| The data |
╭──

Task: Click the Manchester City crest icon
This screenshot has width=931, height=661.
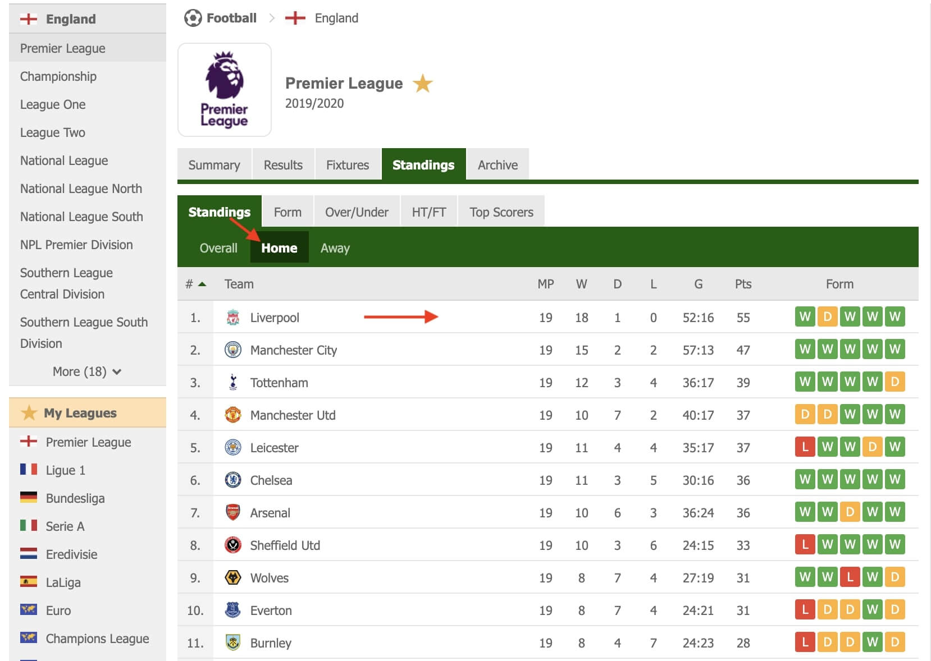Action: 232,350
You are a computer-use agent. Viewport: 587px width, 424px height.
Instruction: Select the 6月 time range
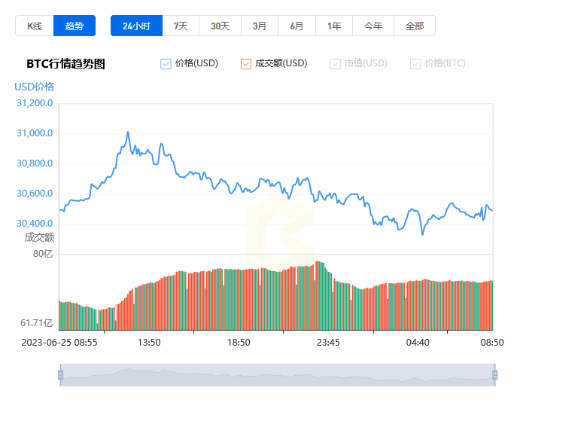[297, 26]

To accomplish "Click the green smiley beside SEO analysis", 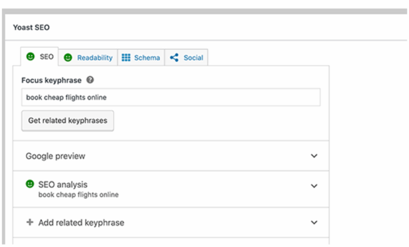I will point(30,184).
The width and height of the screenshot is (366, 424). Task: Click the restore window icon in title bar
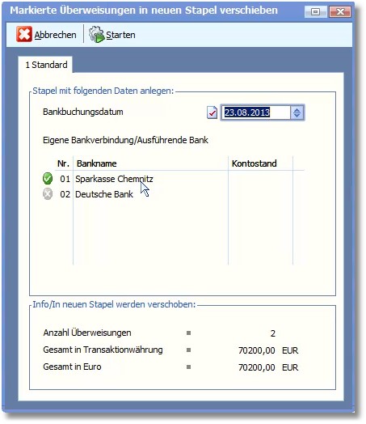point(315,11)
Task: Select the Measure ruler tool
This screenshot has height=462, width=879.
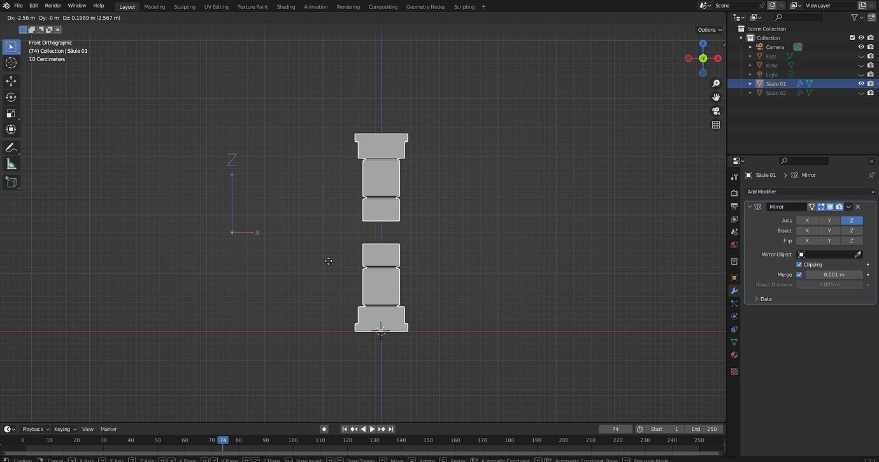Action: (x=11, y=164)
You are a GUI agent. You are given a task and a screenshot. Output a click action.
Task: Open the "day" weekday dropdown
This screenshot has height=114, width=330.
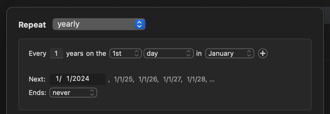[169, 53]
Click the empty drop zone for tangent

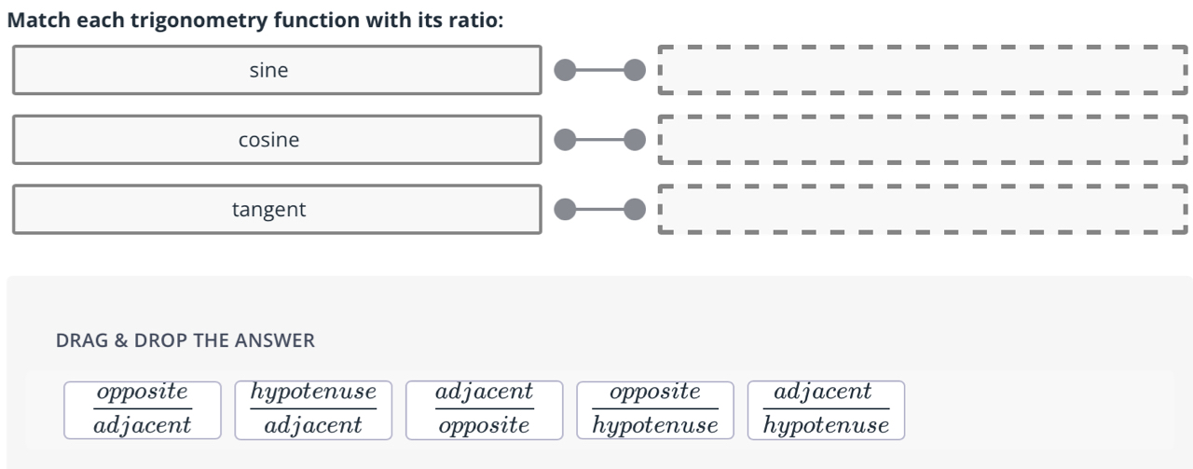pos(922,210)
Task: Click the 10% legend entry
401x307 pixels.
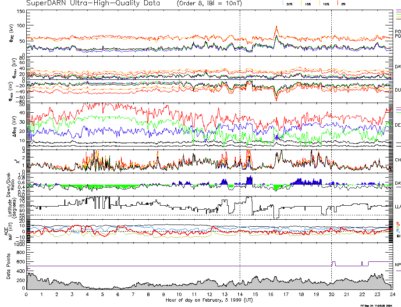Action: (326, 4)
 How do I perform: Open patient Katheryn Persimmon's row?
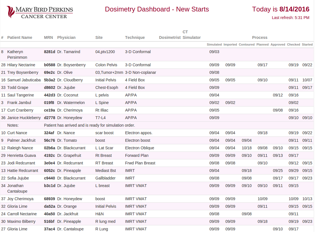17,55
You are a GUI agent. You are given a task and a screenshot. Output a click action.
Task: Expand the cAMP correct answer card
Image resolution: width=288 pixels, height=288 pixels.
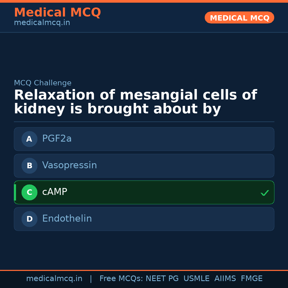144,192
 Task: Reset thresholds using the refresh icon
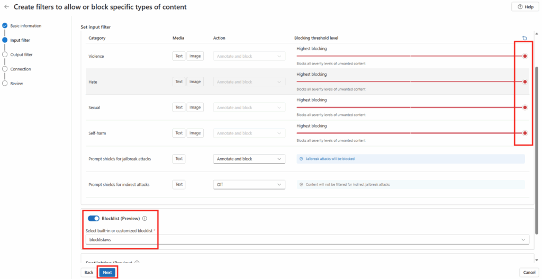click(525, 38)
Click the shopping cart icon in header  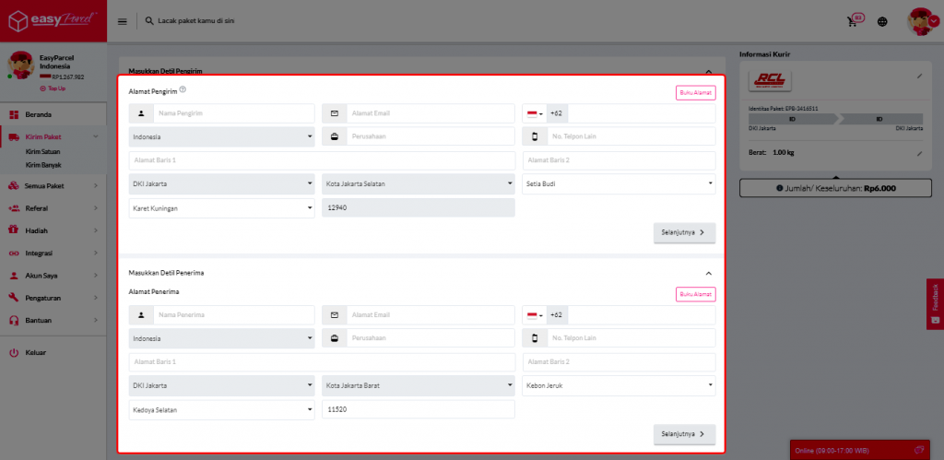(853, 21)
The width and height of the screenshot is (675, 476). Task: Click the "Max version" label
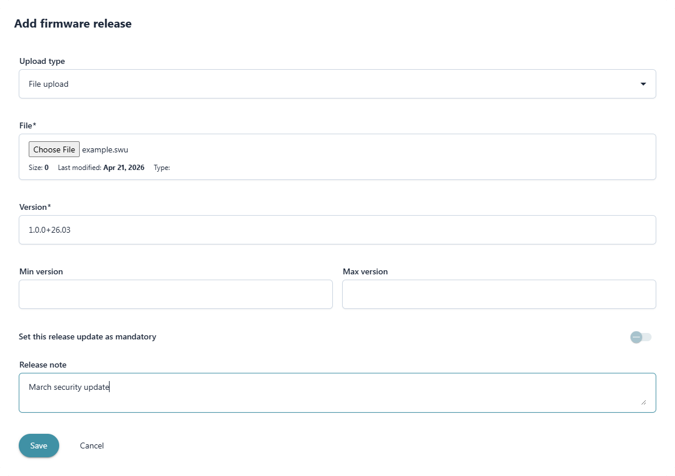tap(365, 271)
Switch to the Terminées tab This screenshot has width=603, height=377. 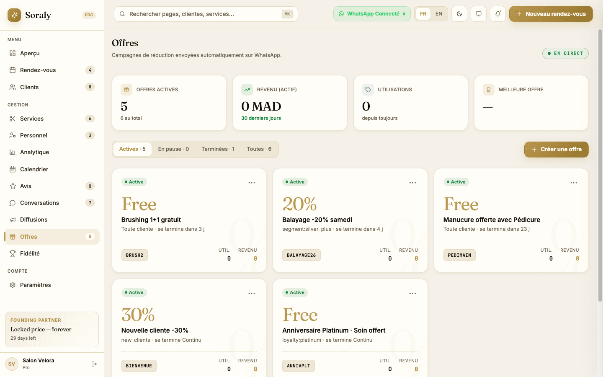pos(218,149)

╰──
╭──

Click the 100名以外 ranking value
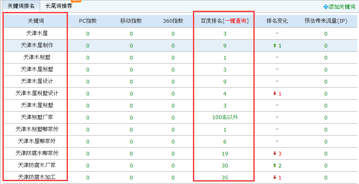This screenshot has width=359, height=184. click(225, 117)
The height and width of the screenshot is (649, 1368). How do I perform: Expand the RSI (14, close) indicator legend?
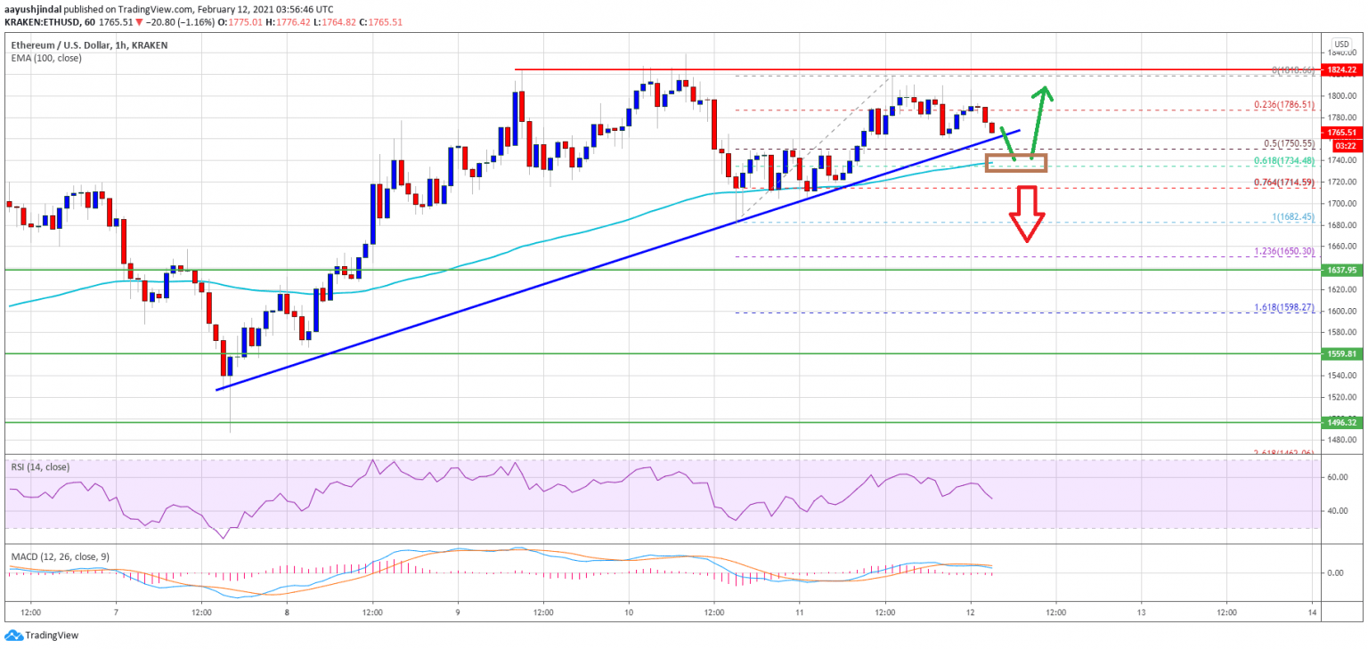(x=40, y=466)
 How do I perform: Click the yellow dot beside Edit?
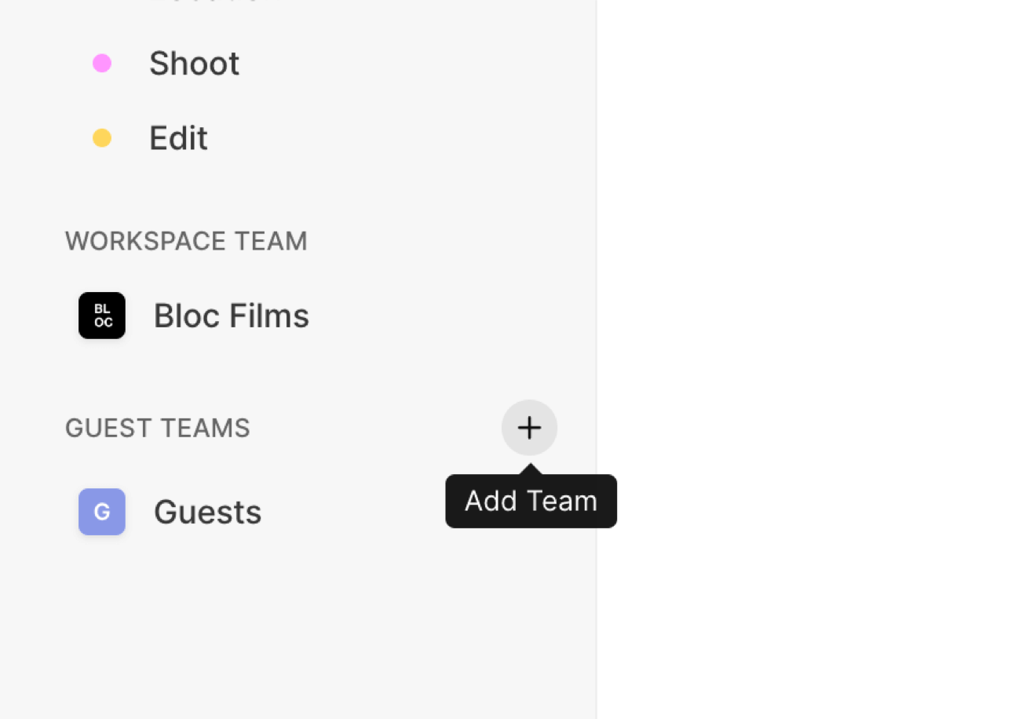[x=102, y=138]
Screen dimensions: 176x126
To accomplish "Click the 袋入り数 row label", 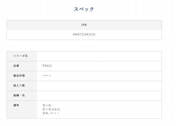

╰──

| Work order |
Only the lines above from the one containing "The width and height of the screenshot is (366, 424)." through the one containing "Task: Expand the cAMP correct answer card" should be returned, verbatim and inclusive, with pictures excluded.

| Result for this task |
The width and height of the screenshot is (366, 424). Task: Click the restore window icon in title bar
point(315,11)
Task: Select the Measure ruler tool
This screenshot has height=462, width=879.
Action: (x=11, y=164)
You are a GUI agent. You are given a task and a screenshot. Output a click action.
Task: Open the "day" weekday dropdown
This screenshot has height=114, width=330.
[169, 53]
Click the empty drop zone for tangent

pos(922,210)
Task: Click the 10% legend entry
401x307 pixels.
Action: (326, 4)
 How do I perform: Open patient Katheryn Persimmon's row?
17,55
You are a GUI agent. You are given a task and a screenshot. Output a click action.
Task: Expand the cAMP correct answer card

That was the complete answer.